Wellbeing and RHE at John T. Rice Infant school

It is our belief at John T. Rice Infant and Nursery school that in order for children to be effective learners they first need to feel safe and secure. Their well being, emotions and relationships need to be supported fully. 

 

Wellbeing

From the very first day the children start in Nursery we actively promote wellbeing. Staff work hard to form strong relationships with children and it is from these relationships that deeper understanding of where they fit within the world comes from.  

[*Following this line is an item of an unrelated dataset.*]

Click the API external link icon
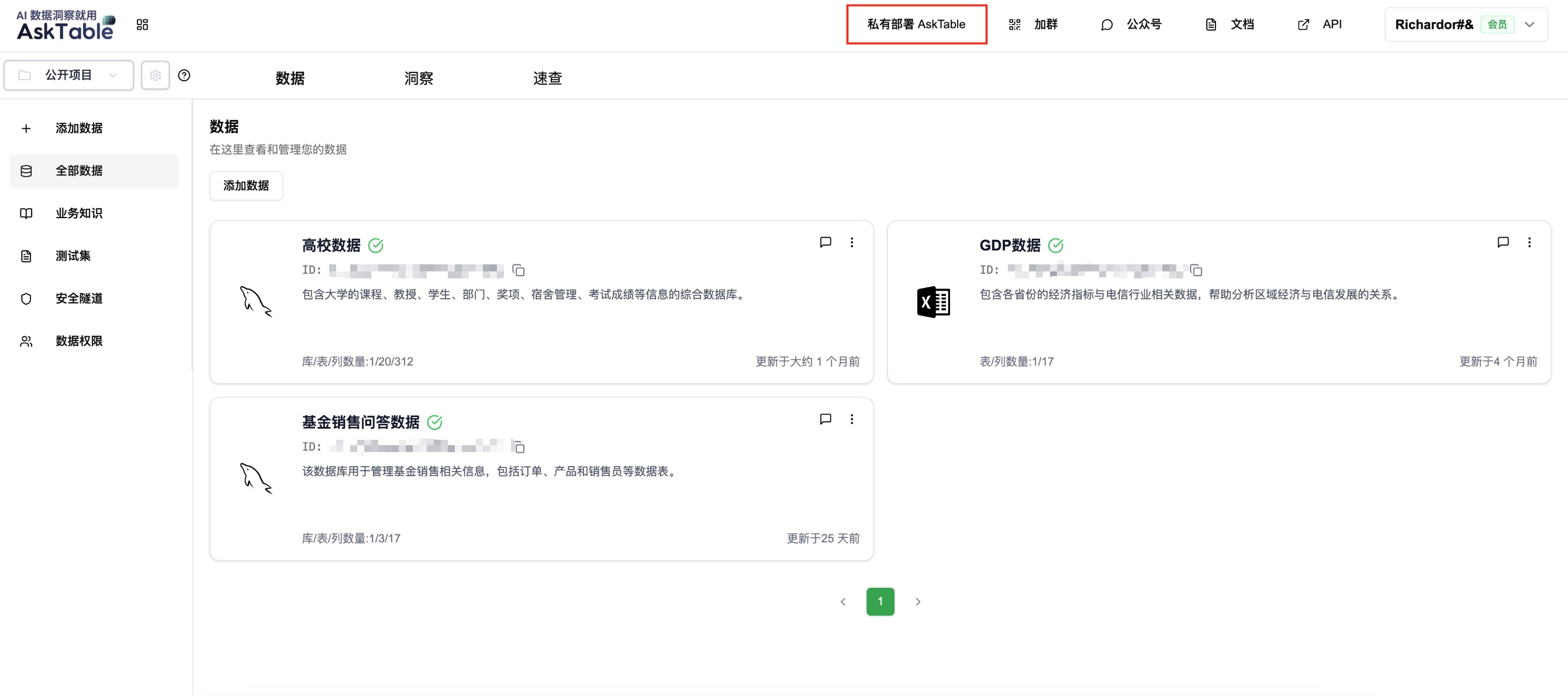 point(1303,25)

All children in school are taught the Jigsaw scheme and focus upon relationships and understanding the world in which they live. Further to this, children are taught about feelings and emotions and how each different emotion makes the body feel.  This supports our Behaviour and Regulation policy.  Alongside this children are taught the Bounce Back program of work which focusses around resilience, bouncing  back and social emotional learning. 

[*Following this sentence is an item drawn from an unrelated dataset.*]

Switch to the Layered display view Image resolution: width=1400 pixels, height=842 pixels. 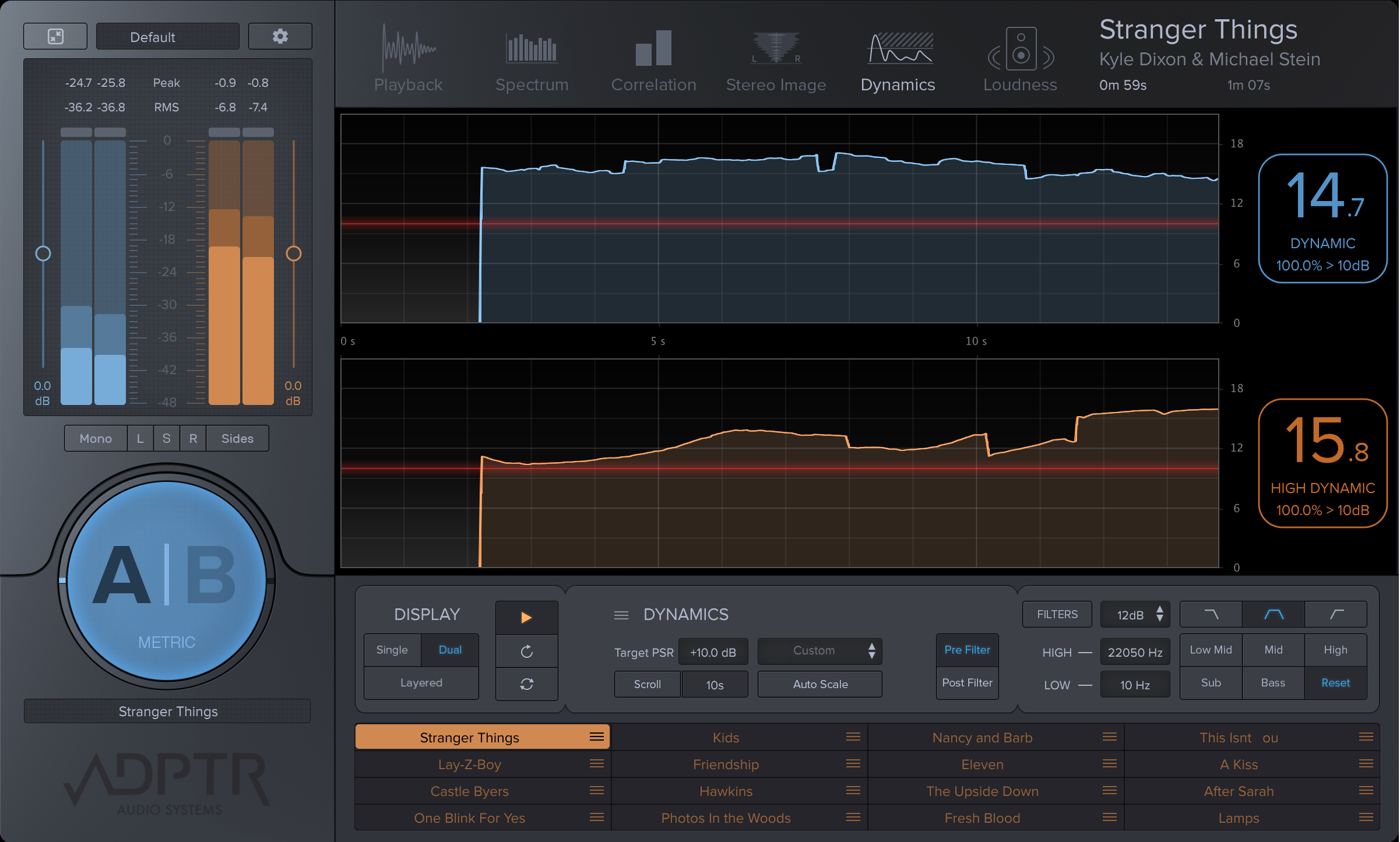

Each class in school has a recognition board and staff and children are actively encouraged to promote positivity towards each other by explaining why someone should be added to the board. 

 

https://www.bounceback-program.com/

 

There are many ways you can support children's wellbeing at home and a few of the useful links are below:

https://www.bbc.co.uk/teach/five-ways-to-help-childrens-wellbeing/zfb2d6f

https://www.childrenssociety.org.uk/back-to-school/childrens-well-being-and-mental-health

https://www.healthyyoungmindsinherts.org.uk/five-ways-wellbeing

https://www.youtube.com/watch?v=yF7Ou43Vj6c

RHE (Relationship and Health Education)

Every child has the right to Relationship and health education from autumn 2020.  The learning in KS1 within the RHE curriculum is focussed around teaching the fundamental building blocks and characteristics of positive relationships, especially teaching content about friendships, family relationships, and relationships with other children and with adults.

This starts with pupils being taught about what a relationship is, what friendship is, what family means and who the people are who can support them. From the beginning of primary school, building on early education, pupils should be taught how to take turns, how to treat each other with kindness, consideration and respect, the importance of honesty and truthfulness, permission seeking and giving, and the concept of personal privacy.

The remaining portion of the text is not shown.